In the documentary Demographic Winter, the imagery of a frosty End of Days, accompanied by a foreboding, skeletal piano score, is played for full effect over somber interviews with conservative scholars, activists and European politicians. "One of the most ominous events of modern history is quietly unfolding," the film promises. "We are headed toward a demographic winter, which threatens to have catastrophic social and economic consequences. The effects will be severe and long-lasting and are already becoming manifest in much of Europe."
As Allan Carlson, president of the Illinois profamily think tank the Howard Center, discusses the "demographic winter of Western societies," a flurry of snow covers the United States, then Europe and finally the rest of the world. Catholic activist de Vollmer talks about the intergenerational collapse family planning will bring: an echo of her charge that contraception, by splitting sexuality from procreation and rejecting potential offspring, leads to generations of damaged, alienated children "like Bucharest orphans," who will later refuse care to their own aged parents. As she describes a dysfunctional global family where the elderly are too many to care for and the young too few to run the trains, the camera cuts to a lonely street shot of pastel European row houses framing a desolate walkway, and a confused grandfather left untended and alone. As a Latvian legislator describes the devastating impact of demographic winter on countries with already small populations, a child playing on a swing set disappears and snowflakes start to fly.
Another commentator, Phillip Longman, is a deliberately counterintuitive face for demographic winter: a policy writer for the center-left Democratic Leadership Council and author of The Empty Cradle: How Falling Birthrates Threaten World Prosperity and What To Do About It. Longman consistently aligns himself with the far right on population issues, which warns that Europe is becoming a continent of the elderly, with death rates exceeding birthrates on the scale of nuclear war. Words for extended family members, he warns--uncle, aunt, even sibling--will disappear as shrinking families render them obsolete. In the rosiest endgame he allows, Longman predicts that the fertile faithful will inherit the earth and that "those who remain will be committed to God." That is, committed to neo-orthodox profamily doctrines condemning contraception as an "abortifacient" and a rejection of God's greatest blessing, children: a theology gaining ground among all branches of Christianity. It's a point Carlson makes frequently, supplementing his "airtight" social science case for traditional values with praise for religious orthodoxy as the "yeast" that will make the family movement rise: compelling people to sacrifice their individual goals to raise large families. In this light, Carlson says, "Secularism is a societal death wish." Or, as Longman puts it, delivering a mournful cosmic punch line to gratified Christian-right audiences, "Your children won't grow up to be secular humanists."

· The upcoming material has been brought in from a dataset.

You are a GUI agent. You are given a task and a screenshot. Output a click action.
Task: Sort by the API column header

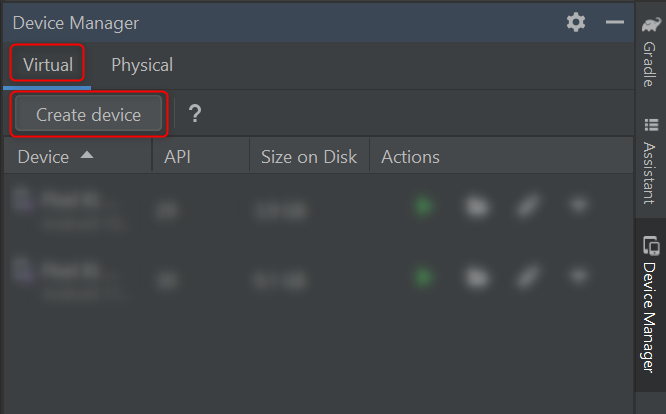point(178,157)
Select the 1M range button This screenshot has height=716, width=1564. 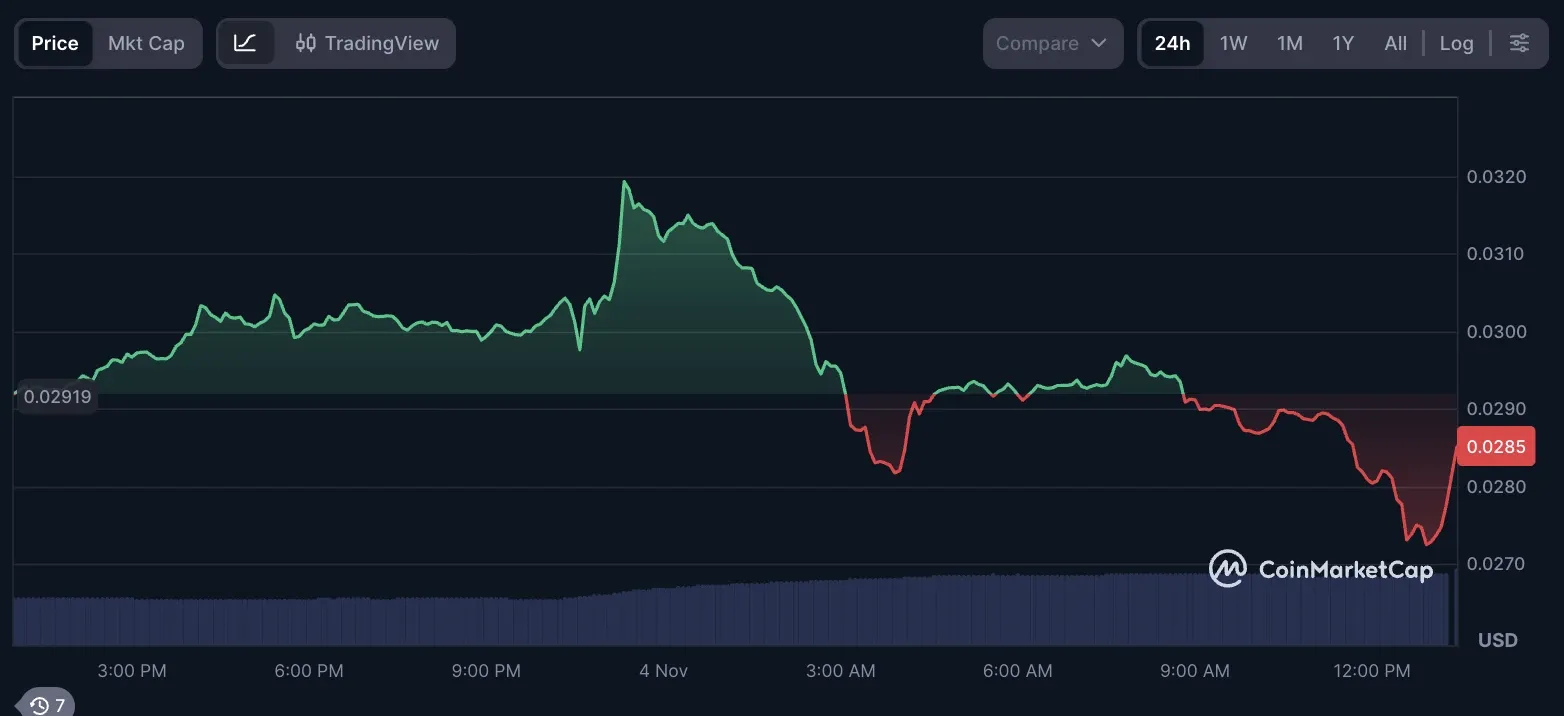click(1288, 43)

As for those secular humanists--a "sterile" elite Longman sees as too self-absorbed to reproduce--he delivers an ominous ultimatum. Though it's tough for a generation educated to fear the population bomb and value women's rights, gay rights and environmentalism to accept these trends, unless they temper their 1970s notions of individual fulfillment, they'll be among the "certain kinds of human beings" who "are on their way to extinction." Just what the putatively liberal Longman intends by these threats seems to depend on the rationale behind his allegiance to the profamily/demographic winter coalition. While ostensibly he's warning liberals to get in line with "traditional" family morality or else, his presence at the helm of the movement seems targeted toward the conservative choir, reminding them that they have two foes in this battle, two enemies within: a tangible human population expanding within their borders and a sexually liberal frame of mind endemic to modern society.

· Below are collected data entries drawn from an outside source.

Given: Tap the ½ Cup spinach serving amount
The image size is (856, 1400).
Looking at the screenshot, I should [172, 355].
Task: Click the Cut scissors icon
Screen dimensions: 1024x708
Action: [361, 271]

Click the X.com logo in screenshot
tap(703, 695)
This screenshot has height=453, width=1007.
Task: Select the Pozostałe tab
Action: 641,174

As Rick Stout and Barry McLerran, producers of Demographic Winter, argue, "Only if the political incorrectness of talking about the natural family within policy circles is overcome will solutions begin to be found. These solutions will necessarily result in policy changes, changes that will support and promote the natural, intact family." The rhetoric of the "natural family" is significant. Stout, a Brigham Young University graduate, and McLerran, executive director of the Family First Foundation, a grant-making organization based in the aptly named Salt Lake City suburb of Bountiful, are among the hundreds of Mormon profamily activists who have made common cause with conservative Catholic and evangelical ideologues. In fact, it was the collaboration of Mormon and evangelical activists that birthed one of the guiding documents of the movement, The Natural Family Manifesto--a conservative call to arms co-written by Paul Mero, head of the Mormon think tank the Sutherland Institute, and Allan Carlson, the grandfatherly evangelical academic at the forefront of the cause.
Carlson is a compelling conservative historian who uses secular arguments to craft a social science rationale for the necessity of large patriarchal families, or the "natural family," as he calls it in his manifesto--a correction of Marx that aims to turn America and the Western world away from the perils of liberal modernity and back to the "natural family" model, where fathers lead and women honor their highest domestic calling by becoming "prolific mothers." In this scheme, families are the fundamental unit that society and government should be concerned with promoting, and individual rights are valued insofar as they correspond with pronatalist aims. Thus Carlson and Mero qualify their "wholehearted" support of women's rights: "Above all, we believe in rights that recognize women's unique gifts of pregnancy, childbirth, and breastfeeding."
The interdenominational alliance of Mormon, Catholic and evangelical "profamily" advocates, as well as the token link between this pan-Christian front and a handful of Orthodox Jewish and Muslim representatives, is the hallmark of Carlson's work, whether with the Howard Center, the Family First Foundation--of which he is also a director--or as secretary and co-founder of the World Congress of Families (WCF), an international, interfaith profamily conference. Carlson's influence is largely behind-the-scenes, writing policy for ultra-right Senator Sam Brownback and Representative Lee Terry of Nebraska and, increasingly, spreading his "natural family" ideal through theories of a looming population crisis facing the West.